While the cranberry sauce is cooling down, soften 10 oz of goat cheese to room temperature and use a fork to break it up into a spreadable consistency in a medium mixing bowl.
Once the cranberry sauce has cooled down and is now thickened, spoon about 2 tbs over the softened goat cheese in dollops and gently swirl in the cranberry sauce, being careful not to overmix.
Refrigerate immediately until set.
For the Tortilla Cups
Preheat oven to 375 degrees.
Using a small bowl, place it upside down over the tortillas, and cut out 3 circles per tortilla with a knife.
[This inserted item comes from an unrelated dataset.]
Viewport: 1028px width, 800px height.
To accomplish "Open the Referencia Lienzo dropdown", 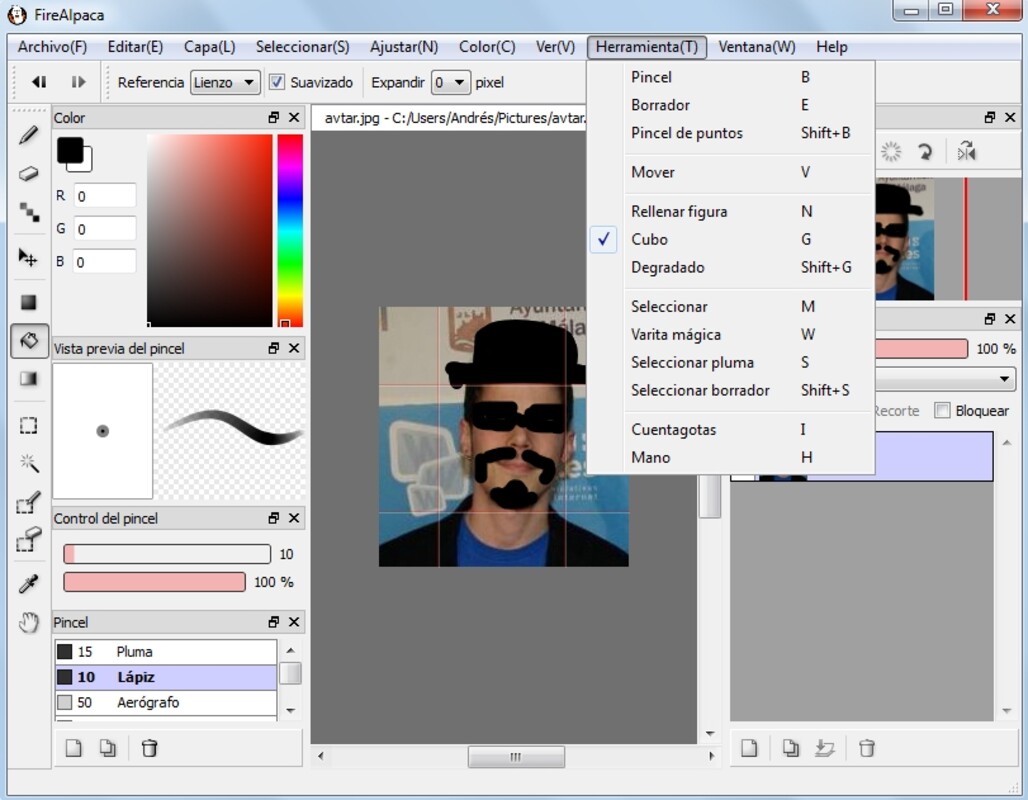I will click(225, 82).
Grease up a mini muffin tin using 2 tsp coconut oil and a paper towel. Place each tortilla circle into the mini muffin tin to create a cup. Spoon an additional 2 tsp coconut oil on top to help crisping.
Bake at 375 for 10 minutes or until crisp and lightly brown. Let cool.
To Assemble and Serve
Using a spoon or a cookie scooper, scoop out a dollop of the cranberry goat cheese mixture into the tortilla cups. Top with extra cranberry sauce if desired.
Top with a sprig of rosemary on each tortilla cup, place on a holiday platter, and enjoy!
This recipe makes 18 bites.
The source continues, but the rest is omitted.